The Ardwick Industrial Park Shuttle Line, designated Route F12, is a weekday-only bus route operated by the Washington Metropolitan Area Transit Authority between the New Carrollton station and Cheverly station on the Orange Line of the Washington Metro. The line operates every 35–37 minutes during peak hours and 60 minutes all other times, weekdays only. F12 trips are roughly 30 minutes.

Background
Route F12 operates weekdays only between New Carrollton station and Cheverly station from 5:40 am to 7:23 pm operating 35–37 minutes during peak hours and 60 minutes all other times. Route F12 gets its buses out of Landover Division. Prior to 1989, route F12 would get its buses out of Southern Avenue division.

History
Route F12 was created as a brand new Metrobus Route by WMATA on December 3, 1978, when New Carrollton & Landover stations opened. Route F12 was designed to operate between New Carrollton & Landover stations, via Ardwick Industrial Park on Weekdays only via Garden City Drive, Pennsy Drive, Ardwick-Ardmore Road, Jefferson Avenue, Polk Street, and Pennsy Drive. When operating to New Carrollton, it would make a right turn from the intersection of Ardwick-Ardmore Road onto the intersection of Pennsy Drive because Ardwick-Ardmore Road is only a one-way street between the intersections of Garden City Drive & Pennsy Drive and will operate along Corporate Drive and Garden City Drive to serve New Carrollton. Route F12 will also serve an extra loop serving Metro East Office Park after serving New Carrollton.

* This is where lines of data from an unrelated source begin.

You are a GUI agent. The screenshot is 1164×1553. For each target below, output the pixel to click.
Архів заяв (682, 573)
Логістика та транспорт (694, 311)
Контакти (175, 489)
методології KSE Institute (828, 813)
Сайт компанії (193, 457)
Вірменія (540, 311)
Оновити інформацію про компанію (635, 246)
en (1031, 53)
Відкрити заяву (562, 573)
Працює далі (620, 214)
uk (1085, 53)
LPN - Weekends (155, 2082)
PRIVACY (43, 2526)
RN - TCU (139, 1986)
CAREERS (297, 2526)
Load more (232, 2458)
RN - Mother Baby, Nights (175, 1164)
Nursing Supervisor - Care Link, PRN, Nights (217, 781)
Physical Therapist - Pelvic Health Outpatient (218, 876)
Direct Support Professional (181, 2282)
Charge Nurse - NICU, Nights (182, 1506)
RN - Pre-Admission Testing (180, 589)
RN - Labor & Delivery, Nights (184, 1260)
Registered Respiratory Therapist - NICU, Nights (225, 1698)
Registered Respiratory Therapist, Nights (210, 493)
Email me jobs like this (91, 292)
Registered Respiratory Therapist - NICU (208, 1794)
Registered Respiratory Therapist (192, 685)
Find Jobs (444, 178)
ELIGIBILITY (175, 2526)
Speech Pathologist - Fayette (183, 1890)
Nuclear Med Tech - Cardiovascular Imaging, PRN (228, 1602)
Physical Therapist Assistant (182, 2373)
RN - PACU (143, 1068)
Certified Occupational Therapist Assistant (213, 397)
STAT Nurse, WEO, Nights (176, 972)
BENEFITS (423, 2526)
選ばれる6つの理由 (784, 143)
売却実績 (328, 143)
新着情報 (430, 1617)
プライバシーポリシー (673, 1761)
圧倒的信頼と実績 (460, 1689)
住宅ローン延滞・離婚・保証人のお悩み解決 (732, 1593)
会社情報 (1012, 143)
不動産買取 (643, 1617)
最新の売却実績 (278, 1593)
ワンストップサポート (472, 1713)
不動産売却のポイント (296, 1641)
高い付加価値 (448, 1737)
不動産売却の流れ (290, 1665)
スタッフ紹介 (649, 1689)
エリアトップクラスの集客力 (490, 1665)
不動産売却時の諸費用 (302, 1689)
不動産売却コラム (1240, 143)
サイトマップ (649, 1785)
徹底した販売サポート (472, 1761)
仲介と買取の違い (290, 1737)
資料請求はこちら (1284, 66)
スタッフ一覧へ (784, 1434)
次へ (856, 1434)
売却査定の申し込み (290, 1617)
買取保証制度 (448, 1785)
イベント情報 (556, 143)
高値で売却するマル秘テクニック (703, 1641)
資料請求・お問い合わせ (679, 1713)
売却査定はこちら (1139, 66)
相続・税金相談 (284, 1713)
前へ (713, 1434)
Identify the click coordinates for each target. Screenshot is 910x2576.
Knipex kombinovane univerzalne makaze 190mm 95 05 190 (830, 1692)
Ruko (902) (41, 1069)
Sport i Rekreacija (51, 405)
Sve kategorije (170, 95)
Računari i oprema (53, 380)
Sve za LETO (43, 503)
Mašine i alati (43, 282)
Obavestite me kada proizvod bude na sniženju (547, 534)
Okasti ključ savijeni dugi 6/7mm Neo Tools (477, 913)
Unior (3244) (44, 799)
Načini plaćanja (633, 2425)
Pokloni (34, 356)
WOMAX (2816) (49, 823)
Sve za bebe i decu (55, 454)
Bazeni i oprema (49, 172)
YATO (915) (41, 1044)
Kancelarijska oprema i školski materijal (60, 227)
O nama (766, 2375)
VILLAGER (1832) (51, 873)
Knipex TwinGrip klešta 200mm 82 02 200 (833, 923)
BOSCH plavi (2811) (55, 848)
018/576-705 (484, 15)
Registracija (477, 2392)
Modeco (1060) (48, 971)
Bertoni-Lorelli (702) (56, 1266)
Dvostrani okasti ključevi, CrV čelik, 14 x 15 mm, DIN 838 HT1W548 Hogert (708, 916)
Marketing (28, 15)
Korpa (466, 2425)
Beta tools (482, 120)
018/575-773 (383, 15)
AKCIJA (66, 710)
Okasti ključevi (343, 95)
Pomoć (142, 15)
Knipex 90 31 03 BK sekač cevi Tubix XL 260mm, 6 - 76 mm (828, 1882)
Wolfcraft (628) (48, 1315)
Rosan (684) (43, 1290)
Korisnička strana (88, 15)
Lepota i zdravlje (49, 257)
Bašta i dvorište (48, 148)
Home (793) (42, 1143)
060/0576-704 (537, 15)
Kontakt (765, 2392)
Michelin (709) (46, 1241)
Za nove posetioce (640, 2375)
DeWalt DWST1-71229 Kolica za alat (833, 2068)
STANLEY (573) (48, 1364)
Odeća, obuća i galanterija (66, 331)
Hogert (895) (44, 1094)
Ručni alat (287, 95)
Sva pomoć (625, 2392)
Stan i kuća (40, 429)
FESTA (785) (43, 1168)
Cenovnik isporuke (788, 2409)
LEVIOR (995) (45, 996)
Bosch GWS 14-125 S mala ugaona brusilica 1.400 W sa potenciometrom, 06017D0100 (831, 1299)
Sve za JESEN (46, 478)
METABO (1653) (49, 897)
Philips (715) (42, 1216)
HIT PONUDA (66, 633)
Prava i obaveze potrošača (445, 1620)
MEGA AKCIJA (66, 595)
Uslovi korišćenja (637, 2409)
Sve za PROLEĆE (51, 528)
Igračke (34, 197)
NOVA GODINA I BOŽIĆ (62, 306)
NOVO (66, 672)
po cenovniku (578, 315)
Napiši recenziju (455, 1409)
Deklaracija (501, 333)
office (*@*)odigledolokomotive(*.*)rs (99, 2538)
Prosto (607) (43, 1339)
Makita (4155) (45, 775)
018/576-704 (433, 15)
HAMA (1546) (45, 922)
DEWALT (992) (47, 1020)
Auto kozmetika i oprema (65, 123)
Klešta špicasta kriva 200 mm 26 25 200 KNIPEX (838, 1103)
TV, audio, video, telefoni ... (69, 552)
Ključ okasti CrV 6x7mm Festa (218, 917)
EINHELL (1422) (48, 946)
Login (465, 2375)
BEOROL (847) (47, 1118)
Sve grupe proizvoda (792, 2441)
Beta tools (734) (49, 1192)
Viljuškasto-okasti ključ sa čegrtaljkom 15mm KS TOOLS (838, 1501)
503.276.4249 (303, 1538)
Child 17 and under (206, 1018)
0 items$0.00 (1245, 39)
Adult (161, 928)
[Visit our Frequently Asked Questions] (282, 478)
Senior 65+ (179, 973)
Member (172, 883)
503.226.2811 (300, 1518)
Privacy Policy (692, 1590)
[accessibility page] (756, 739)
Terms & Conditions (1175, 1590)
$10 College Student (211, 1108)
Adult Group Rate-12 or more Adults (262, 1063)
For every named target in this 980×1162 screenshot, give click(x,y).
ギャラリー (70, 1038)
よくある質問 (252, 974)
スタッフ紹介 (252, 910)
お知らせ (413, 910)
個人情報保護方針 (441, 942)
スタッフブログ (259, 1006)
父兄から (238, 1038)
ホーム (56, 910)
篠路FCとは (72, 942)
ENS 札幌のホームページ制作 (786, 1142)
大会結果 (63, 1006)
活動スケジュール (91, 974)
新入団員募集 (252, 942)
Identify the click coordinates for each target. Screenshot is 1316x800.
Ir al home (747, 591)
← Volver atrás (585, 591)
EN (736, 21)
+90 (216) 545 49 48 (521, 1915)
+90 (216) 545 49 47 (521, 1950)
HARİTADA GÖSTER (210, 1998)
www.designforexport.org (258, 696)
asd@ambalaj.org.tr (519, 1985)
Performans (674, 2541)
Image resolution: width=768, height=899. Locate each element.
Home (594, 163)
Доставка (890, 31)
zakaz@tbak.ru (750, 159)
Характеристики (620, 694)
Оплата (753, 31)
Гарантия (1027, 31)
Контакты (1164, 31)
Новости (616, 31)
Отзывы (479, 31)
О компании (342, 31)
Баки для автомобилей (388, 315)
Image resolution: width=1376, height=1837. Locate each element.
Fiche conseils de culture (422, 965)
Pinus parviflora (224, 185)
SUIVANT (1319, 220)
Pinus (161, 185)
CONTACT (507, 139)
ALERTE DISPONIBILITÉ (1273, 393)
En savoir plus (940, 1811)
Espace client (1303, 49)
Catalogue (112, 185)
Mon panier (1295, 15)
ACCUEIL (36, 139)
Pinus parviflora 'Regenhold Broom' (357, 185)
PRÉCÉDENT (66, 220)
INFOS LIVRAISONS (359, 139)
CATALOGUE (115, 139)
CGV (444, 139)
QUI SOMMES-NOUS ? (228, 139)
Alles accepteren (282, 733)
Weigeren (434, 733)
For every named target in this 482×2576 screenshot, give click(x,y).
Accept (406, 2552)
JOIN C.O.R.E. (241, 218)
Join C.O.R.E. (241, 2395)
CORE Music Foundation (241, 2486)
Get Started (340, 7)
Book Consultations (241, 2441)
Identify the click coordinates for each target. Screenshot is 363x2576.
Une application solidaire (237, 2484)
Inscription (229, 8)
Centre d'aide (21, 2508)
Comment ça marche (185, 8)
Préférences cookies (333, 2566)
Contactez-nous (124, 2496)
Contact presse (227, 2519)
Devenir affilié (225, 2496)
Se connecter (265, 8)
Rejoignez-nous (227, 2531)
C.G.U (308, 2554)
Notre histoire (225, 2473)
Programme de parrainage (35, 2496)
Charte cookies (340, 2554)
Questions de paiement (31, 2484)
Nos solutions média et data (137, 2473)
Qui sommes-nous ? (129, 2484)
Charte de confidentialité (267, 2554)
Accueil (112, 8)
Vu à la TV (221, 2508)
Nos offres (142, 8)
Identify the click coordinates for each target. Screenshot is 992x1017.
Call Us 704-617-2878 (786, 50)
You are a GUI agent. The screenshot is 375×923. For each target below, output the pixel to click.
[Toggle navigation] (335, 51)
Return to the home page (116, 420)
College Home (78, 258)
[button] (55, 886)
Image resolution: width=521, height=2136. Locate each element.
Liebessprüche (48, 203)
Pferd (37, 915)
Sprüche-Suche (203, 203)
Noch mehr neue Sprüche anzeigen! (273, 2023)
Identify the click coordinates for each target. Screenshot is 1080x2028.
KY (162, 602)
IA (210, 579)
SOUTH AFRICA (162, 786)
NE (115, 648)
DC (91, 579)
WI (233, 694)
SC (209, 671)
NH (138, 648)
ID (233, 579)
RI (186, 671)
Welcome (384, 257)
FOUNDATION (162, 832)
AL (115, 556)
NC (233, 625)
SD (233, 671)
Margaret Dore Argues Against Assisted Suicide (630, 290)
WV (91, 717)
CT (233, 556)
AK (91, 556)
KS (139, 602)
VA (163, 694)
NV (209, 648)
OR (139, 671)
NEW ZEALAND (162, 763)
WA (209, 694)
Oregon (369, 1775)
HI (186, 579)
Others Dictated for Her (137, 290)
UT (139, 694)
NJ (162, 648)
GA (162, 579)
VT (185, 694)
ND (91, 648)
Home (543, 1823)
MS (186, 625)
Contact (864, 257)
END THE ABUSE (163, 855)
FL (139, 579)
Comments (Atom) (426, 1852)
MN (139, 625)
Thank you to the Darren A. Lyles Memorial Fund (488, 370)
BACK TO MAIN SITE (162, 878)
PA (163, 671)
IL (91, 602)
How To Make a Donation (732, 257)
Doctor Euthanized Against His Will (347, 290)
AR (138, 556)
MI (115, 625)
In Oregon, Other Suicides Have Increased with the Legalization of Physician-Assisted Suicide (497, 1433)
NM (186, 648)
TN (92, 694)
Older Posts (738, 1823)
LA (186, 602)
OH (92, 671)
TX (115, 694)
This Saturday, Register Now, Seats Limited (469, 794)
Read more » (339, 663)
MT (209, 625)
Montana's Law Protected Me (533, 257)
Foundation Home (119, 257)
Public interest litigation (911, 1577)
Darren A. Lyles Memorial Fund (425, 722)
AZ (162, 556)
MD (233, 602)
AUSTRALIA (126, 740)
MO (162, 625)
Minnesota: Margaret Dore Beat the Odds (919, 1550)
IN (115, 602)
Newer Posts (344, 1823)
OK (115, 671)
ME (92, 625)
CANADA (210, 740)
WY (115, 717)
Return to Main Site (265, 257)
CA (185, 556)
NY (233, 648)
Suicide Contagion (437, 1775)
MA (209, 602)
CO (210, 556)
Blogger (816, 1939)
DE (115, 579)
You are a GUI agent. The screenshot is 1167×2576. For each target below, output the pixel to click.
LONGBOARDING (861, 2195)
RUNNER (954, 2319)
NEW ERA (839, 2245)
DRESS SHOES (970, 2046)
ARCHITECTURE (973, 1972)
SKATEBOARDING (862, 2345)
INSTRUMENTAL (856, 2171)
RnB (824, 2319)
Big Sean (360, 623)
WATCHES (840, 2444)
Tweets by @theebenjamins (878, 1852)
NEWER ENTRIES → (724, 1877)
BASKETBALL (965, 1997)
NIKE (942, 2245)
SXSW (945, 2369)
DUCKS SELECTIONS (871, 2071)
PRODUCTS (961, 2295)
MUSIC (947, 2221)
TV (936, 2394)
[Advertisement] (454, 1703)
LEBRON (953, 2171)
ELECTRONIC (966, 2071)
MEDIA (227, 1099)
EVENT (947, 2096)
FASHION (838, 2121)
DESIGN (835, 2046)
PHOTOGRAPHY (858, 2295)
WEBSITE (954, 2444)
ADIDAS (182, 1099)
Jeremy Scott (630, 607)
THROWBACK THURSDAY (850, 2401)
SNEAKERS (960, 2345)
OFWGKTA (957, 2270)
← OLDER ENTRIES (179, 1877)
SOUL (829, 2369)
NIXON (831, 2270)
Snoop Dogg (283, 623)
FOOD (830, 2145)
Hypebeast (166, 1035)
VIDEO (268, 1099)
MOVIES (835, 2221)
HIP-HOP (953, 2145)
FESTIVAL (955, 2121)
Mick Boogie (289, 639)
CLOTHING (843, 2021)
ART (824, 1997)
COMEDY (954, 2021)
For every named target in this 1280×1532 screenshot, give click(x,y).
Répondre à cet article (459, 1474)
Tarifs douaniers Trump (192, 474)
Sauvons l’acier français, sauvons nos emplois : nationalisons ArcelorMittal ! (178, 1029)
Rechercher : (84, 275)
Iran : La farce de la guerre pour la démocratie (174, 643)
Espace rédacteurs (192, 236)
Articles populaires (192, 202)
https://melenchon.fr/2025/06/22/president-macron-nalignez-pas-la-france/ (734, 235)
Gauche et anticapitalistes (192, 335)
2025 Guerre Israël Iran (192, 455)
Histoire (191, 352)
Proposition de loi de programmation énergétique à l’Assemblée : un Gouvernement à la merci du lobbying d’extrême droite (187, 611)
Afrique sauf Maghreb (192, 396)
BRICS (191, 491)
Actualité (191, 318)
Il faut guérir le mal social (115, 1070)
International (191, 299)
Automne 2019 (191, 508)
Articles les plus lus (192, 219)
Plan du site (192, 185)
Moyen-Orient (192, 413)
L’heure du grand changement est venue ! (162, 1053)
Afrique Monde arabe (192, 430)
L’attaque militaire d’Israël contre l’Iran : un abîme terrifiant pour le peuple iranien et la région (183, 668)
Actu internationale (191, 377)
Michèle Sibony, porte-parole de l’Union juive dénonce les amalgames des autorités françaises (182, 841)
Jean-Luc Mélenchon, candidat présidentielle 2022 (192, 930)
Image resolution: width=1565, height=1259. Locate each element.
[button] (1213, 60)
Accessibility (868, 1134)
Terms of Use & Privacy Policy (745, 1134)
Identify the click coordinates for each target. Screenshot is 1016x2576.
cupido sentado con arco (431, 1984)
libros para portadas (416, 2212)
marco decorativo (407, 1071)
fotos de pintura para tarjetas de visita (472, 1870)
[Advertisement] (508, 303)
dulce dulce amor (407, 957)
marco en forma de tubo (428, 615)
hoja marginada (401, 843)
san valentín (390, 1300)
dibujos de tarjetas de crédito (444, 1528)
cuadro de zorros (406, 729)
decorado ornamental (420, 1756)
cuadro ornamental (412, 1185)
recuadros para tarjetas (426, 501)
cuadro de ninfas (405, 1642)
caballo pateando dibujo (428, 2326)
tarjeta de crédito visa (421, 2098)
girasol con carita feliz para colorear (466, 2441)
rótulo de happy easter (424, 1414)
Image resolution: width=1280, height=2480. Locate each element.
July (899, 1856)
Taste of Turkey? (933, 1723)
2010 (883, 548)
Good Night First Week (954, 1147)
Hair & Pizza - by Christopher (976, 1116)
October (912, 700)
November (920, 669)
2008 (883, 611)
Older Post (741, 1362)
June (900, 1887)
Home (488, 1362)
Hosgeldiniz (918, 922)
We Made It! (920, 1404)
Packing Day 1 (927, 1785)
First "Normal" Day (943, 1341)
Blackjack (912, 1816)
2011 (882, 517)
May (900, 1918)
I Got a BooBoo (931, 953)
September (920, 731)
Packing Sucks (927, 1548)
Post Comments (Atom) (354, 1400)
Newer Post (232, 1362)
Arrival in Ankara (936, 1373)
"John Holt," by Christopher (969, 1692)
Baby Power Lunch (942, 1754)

On December 11, 1993, route F12 was extended from Landover station, to operate up to Cheverly station, in order to replace the segment of the former route F3 routing between Cheverly station & Columbia Park subdivision of Landover when route F3 was discontinued. Route F12 would keep operating its same routing between New Carrollton & Landover stations but would operate between Landover & Cheverly stations, via Pennsy Drive, Old Landover Road, Landover Road, Martin Luther King Jr. Highway, Columbia Park Road, East Marlboro Avenue, Flagstaff Street, Kent Village Drive, and Columbia Park Road.

Proposed Elimination
In February 2020, WMATA proposed to discontinue route F12 as part of fiscal year 2021 budget due to low ridership. However WMATA later backed out the elimination.